Saved entries:

::::

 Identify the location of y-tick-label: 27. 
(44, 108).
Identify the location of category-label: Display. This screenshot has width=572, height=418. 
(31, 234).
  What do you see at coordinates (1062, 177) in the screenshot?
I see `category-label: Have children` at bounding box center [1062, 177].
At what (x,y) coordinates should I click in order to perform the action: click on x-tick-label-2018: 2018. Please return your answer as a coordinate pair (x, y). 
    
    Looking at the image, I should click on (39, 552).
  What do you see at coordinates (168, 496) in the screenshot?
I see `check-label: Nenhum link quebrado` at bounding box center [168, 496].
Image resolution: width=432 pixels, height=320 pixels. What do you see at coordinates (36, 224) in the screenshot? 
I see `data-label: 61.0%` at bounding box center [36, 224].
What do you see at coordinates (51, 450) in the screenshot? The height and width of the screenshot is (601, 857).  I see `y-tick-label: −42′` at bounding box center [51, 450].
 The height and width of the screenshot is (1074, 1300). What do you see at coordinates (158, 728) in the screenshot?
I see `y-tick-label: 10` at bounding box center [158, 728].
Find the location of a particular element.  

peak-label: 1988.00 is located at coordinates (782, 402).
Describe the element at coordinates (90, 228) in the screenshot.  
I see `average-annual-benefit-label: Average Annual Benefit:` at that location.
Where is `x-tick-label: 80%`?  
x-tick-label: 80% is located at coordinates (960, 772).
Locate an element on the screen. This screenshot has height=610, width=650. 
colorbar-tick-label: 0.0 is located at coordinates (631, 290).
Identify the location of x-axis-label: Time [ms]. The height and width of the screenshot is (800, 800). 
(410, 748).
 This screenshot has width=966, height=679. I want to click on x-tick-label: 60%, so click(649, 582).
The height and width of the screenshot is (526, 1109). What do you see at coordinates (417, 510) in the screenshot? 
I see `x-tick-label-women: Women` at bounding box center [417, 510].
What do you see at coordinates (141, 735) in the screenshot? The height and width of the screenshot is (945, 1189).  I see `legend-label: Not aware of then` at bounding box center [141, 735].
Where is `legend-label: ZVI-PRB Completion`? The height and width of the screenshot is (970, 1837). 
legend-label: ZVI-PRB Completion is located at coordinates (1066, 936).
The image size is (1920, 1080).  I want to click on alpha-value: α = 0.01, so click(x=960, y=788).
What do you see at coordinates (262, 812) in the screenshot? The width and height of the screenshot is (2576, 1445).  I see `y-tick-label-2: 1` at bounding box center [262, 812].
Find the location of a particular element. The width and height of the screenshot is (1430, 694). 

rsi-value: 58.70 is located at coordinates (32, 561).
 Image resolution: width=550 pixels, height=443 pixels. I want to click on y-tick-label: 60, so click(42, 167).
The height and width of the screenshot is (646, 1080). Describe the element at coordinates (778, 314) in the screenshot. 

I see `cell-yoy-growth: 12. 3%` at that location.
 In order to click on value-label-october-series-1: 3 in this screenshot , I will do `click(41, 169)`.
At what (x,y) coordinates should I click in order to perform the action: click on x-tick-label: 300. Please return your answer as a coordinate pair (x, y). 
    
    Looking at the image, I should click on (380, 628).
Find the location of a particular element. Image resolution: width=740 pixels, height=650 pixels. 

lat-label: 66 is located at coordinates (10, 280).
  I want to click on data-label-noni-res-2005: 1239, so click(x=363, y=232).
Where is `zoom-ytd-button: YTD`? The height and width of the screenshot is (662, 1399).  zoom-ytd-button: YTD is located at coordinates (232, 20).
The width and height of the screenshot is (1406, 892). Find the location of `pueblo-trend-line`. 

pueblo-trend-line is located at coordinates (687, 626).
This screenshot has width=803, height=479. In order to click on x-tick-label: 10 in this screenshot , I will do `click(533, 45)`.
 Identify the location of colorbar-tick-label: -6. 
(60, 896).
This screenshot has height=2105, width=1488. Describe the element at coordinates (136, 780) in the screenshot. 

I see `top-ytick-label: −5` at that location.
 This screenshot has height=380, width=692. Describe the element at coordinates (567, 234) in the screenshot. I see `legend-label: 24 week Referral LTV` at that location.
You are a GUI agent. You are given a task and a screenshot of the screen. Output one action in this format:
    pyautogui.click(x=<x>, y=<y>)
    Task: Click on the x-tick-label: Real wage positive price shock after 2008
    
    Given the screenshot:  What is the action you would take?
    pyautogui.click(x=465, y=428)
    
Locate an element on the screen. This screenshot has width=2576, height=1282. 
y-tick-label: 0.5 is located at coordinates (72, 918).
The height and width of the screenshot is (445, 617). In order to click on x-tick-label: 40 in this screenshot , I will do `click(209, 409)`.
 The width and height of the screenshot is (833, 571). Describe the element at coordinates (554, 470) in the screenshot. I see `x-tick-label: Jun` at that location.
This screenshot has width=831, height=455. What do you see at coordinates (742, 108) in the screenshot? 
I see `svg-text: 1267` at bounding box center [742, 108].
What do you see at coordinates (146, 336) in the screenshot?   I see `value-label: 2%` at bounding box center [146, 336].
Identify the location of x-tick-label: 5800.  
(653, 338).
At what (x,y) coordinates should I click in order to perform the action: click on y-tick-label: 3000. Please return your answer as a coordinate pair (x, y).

::::

== EXERCISE PROMPT ==
Return each line from the records above that contains the string "pair".

== SOLUTION TO THIS EXERCISE ==
At what (x,y) coordinates should I click in order to perform the action: click on x-tick-label-2018: 2018. Please return your answer as a coordinate pair (x, y). 
At what (x,y) coordinates should I click in order to perform the action: click on x-tick-label: 300. Please return your answer as a coordinate pair (x, y). 
At what (x,y) coordinates should I click in order to perform the action: click on y-tick-label: 3000. Please return your answer as a coordinate pair (x, y).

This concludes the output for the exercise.